THE PROBLEM: Decide whether each of these statements agrees with the storm forum thread: 1. wolfmobile8 reports plowing about 4 inches of snow. 2. The additional snow predicted for that night fell. 3. GMC25004x4 criticized the look of wolfmobile8's truck. Answer yes or no for each, and quote the words of the thread that decide it.

SOURCE DOCUMENT:
# 2/29-3/1 Storm



## wolfmobile8 (Oct 18, 2009)

Will have more pics when I go out tommorrow but heres a pic of me and my buddy's dmax's all hooked up wating for the snow to start.


----------



## 2006Sierra1500 (Dec 28, 2011)

We got a good 4-5 inches here


----------



## wolfmobile8 (Oct 18, 2009)

Plowed about 4 inches of heavy wet cement today. Still snowing a little and we might get another 3 inches. Wnet over tonght to check the sidewalks and am going to clean everything up in the morning. I will get more pics tommorrow.


----------



## awgolasplowing (Jan 29, 2012)

We got 14" up here in derry and still snowing as of 9 pm on the 1st. I love it. hope we get some more before the winter is over.payup


----------



## Brant'sLawnCare (Jun 29, 2007)

Nice pics. We are supposed to get a bunch of snow starting tomorrow afternoon. The forecast is for 6"+, whatever that means...


----------



## wolfmobile8 (Oct 18, 2009)

Didn't end up get any more snow last night like they perdicted. Cleaned all my lots up this morning.


----------



## wolfmobile8 (Oct 18, 2009)

Two vids I took yesterday. The first was just after I had just plowed the whole parking lot so there really wasn't that much snow but i was just getting use to using the camera while plowing. The second vid is just a qucik outsied walk around of my truck.


----------



## GMC25004x4 (Dec 21, 2011)

wolfmobile8;1463328 said:


> Two vids I took yesterday. The first was just after I had just plowed the whole parking lot so there really wasn't that much snow but i was just getting use to using the camera while plowing. The second vid is just a qucik outsied walk around of my truck.


Nice videos, truck looks good.


----------

RECORDED DATA:
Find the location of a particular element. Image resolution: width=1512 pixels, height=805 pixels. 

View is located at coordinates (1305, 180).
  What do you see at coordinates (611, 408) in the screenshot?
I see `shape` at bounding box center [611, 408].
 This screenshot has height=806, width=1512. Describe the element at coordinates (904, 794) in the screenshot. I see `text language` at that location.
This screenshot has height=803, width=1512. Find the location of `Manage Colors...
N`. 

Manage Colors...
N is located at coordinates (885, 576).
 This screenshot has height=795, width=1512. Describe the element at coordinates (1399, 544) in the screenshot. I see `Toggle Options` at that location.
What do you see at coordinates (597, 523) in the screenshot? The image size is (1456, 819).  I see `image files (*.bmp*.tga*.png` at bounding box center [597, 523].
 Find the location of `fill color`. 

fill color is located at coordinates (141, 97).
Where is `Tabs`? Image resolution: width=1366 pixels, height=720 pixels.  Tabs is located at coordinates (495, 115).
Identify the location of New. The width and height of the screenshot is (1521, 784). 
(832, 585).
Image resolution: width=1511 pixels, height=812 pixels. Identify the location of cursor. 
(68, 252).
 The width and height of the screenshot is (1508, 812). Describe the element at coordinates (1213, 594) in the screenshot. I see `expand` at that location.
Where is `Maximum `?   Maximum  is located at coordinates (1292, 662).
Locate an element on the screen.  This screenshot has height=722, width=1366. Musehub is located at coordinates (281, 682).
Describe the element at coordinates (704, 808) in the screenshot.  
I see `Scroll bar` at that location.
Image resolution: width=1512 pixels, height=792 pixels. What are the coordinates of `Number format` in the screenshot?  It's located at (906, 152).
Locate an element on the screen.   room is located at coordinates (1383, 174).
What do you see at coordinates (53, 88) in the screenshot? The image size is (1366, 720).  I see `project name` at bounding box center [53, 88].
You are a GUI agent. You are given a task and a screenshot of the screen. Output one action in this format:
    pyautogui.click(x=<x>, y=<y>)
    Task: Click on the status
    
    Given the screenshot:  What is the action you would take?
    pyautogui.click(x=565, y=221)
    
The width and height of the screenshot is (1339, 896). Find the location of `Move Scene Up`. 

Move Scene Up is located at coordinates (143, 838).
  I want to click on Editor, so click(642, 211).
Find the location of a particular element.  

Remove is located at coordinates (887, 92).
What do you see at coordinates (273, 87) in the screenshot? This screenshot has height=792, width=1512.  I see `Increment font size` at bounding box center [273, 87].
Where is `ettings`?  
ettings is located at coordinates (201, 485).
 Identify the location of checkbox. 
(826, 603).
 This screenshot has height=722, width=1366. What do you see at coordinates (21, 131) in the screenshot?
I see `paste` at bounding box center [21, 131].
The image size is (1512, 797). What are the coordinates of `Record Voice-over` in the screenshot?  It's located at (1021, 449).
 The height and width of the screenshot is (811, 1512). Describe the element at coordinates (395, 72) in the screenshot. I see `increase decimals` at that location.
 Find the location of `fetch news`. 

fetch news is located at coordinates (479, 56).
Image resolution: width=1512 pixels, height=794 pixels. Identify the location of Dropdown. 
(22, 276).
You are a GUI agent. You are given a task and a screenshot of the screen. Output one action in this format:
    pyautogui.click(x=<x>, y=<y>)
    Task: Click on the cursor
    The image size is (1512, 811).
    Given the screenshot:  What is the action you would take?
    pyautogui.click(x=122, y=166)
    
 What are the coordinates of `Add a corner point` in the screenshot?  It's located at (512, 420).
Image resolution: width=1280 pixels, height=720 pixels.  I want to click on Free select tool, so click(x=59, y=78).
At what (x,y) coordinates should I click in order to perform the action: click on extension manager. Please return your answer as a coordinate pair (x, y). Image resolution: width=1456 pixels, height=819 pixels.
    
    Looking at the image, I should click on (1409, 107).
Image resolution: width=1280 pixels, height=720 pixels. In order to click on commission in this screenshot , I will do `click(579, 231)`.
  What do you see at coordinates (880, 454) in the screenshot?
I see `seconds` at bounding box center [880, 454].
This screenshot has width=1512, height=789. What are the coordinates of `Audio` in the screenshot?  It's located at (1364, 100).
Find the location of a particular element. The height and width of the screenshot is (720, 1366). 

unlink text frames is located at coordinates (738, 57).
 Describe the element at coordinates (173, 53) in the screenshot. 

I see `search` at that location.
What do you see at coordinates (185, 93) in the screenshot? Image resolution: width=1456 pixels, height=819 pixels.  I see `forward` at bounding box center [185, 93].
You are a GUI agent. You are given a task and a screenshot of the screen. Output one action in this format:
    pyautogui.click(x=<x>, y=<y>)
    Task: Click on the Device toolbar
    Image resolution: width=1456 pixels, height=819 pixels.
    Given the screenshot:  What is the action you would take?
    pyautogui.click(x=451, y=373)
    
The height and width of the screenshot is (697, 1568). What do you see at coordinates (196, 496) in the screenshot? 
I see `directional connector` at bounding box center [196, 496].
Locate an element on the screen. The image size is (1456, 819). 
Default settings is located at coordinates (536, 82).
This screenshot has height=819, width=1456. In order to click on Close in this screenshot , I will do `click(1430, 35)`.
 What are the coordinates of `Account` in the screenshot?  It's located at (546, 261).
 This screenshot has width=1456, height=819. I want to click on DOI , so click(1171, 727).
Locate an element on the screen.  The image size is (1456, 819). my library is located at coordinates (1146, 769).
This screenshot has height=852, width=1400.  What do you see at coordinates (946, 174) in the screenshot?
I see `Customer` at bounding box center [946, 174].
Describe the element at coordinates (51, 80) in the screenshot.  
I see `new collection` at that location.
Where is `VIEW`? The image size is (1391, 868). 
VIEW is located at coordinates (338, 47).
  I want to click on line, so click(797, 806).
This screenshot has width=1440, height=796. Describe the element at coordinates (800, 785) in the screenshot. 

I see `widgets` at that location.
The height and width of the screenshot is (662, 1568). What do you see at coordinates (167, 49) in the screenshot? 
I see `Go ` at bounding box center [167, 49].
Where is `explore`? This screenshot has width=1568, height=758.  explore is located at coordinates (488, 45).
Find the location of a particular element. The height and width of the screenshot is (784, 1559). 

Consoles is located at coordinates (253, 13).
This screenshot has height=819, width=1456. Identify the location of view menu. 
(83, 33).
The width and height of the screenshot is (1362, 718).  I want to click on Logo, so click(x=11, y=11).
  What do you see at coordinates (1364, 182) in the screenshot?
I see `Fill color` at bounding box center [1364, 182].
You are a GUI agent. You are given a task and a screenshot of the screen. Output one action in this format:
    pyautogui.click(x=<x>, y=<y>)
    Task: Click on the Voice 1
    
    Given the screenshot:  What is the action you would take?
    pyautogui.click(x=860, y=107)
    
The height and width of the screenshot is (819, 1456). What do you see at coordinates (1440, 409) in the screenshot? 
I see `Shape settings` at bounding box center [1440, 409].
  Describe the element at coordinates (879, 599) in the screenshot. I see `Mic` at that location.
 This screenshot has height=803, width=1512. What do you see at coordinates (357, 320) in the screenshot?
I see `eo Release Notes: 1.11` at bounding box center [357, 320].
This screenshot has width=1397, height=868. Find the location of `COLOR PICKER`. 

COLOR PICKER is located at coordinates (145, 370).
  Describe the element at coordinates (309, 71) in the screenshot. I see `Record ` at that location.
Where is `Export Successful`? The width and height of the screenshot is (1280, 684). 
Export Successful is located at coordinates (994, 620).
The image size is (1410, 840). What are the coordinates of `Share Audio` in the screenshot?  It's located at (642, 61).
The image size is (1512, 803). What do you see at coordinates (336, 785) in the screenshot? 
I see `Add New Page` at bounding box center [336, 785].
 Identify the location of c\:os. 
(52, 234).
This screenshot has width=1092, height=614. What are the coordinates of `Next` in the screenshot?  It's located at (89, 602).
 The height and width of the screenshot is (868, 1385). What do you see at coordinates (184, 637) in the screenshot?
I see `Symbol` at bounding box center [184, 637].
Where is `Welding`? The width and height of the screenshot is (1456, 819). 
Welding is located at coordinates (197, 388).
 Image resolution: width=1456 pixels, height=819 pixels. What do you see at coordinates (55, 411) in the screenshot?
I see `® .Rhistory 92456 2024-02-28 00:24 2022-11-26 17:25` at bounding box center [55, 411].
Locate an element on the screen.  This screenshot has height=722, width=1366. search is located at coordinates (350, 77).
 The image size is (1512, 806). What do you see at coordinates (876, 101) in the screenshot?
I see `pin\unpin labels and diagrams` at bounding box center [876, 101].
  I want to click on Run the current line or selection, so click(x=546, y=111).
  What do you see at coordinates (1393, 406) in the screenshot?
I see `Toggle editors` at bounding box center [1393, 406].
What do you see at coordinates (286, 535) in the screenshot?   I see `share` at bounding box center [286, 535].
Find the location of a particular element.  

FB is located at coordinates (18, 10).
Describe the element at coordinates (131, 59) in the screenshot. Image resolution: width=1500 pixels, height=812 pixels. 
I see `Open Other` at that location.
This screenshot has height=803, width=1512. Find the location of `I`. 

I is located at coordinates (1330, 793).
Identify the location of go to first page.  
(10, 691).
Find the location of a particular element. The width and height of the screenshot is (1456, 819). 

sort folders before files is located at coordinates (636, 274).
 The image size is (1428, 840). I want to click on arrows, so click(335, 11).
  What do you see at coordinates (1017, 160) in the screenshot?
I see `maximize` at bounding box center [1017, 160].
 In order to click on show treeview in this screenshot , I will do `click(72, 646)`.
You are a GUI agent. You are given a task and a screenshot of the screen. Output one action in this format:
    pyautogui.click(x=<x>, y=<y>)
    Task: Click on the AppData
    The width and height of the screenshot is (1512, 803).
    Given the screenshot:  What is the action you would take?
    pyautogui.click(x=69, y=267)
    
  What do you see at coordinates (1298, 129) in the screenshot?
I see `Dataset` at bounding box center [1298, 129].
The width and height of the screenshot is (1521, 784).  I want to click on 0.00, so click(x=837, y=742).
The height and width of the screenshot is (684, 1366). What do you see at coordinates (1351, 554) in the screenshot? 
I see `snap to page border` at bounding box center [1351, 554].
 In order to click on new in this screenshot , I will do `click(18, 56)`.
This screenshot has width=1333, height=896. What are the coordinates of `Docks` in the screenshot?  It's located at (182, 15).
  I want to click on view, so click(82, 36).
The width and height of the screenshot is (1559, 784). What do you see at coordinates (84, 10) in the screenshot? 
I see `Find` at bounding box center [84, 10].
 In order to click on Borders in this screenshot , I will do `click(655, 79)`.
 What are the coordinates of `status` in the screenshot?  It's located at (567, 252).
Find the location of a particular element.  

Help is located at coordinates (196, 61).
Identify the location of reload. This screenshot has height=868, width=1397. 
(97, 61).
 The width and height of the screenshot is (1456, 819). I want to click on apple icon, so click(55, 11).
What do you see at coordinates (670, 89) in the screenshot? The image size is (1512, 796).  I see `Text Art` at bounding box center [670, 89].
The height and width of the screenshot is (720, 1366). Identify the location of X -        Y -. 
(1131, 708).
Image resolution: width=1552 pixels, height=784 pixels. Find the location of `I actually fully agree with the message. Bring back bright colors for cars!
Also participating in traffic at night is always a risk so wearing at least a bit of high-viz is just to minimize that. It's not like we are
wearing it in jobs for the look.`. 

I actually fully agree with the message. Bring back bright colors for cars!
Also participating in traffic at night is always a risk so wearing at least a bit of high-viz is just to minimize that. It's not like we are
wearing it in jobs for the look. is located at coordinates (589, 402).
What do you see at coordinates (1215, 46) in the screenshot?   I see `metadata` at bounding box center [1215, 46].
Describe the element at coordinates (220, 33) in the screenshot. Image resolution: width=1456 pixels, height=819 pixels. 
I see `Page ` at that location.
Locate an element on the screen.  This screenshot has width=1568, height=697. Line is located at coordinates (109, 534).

REPLY TO THE EXERCISE:
1. Yes: "Plowed about 4 inches of heavy wet cement today."
2. No: "Didn't end up get any more snow last night like they perdicted."
3. No: "Nice videos, truck looks good."